Of course, this poll of my own Twitter followers is far from a valid survey, and I phrased my question in a leading way, but my phrasing was an accurate statement of today’s status quo. I think that most people now understand that the age of 13, which was set back in 1998 when we didn’t know what the internet would become, is just too low, and it is not even enforced. When my kids started 6th grade in NYC public schools, they each told me that “everyone” was on Instagram.

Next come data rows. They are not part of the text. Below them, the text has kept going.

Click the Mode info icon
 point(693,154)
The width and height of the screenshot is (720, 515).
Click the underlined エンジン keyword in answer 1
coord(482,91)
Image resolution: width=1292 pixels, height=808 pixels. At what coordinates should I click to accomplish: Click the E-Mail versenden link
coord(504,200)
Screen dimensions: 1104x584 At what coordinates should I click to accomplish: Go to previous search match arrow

We are now 11 years into the largest epidemic of adolescent mental illness ever recorded. I know so many families that have been thrown into fear and turmoil by a child’s suicide attempt. You probably do too, given that the recent CDC report tells us that one in ten adolescents now say they have made an attempt to kill themselves. It is hitting all political and demographic groups. The evidence is abundant that social media is a major cause of the epidemic, and perhaps the major cause. It's time we started treating social media and other apps designed for “engagement” (i.e., addiction) like alcohol, tobacco, and gambling, or, because they can harm society as well as their users, perhaps like automobiles and firearms. Adults should have wide latitude to make their own choices, but legislators and governors who care about mental health, women’s health, or children’s health need to step up.
It’s not enough to find more money for mental health services, although that is sorely needed. In addition, we must shut down the conveyer belt so that today’s toddlers will not suffer the same fate in twelve years. Congress should set a reasonable minimum age for minors to sign contracts and open accounts without explicit parental consent, and the age needs to be after teens have progressed most of the way through puberty. (The harm caused by social media seems to be greatest during puberty.) If Congress won’t do it then state legislatures should act. There are many ways to rapidly verify people’s ages online, and I’ll discuss age verification processes in a future post. 
In conclusion: All of Gen Z got more anxious and depressed after 2012. But Lukianoff’s reverse CBT hypothesis is the best explanation I have found for Why the mental health of liberal girls sank first and fastest.